[DATA FOR PROCESSING Boundary: Start]

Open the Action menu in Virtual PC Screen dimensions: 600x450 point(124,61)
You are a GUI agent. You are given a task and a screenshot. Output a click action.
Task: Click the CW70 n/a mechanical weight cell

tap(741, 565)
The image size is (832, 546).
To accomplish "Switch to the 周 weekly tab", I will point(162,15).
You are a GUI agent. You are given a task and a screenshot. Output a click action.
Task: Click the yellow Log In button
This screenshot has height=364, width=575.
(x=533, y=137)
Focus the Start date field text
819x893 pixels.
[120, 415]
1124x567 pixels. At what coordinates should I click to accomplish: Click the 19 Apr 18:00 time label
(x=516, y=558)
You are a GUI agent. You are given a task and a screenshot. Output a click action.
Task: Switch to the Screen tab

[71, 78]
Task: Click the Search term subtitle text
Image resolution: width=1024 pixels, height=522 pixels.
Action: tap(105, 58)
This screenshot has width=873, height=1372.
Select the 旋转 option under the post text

[DATA FOR PROCESSING Boundary: End]

- _WORK ORDER_: Each line of the data must be copied exactly as it appears.

- _SOLUTION_:
Open the Action menu in Virtual PC Screen dimensions: 600x450 point(124,61)
You are a GUI agent. You are given a task and a screenshot. Output a click action.
Task: Click the CW70 n/a mechanical weight cell

tap(741, 565)
The image size is (832, 546).
To accomplish "Switch to the 周 weekly tab", I will point(162,15).
You are a GUI agent. You are given a task and a screenshot. Output a click action.
Task: Click the yellow Log In button
This screenshot has height=364, width=575.
(x=533, y=137)
Focus the Start date field text
819x893 pixels.
[120, 415]
1124x567 pixels. At what coordinates should I click to accomplish: Click the 19 Apr 18:00 time label
(x=516, y=558)
You are a GUI agent. You are given a task and a screenshot. Output a click action.
Task: Switch to the Screen tab

[71, 78]
Task: Click the Search term subtitle text
Image resolution: width=1024 pixels, height=522 pixels.
Action: tap(105, 58)
This screenshot has width=873, height=1372.
Select the 旋转 option under the post text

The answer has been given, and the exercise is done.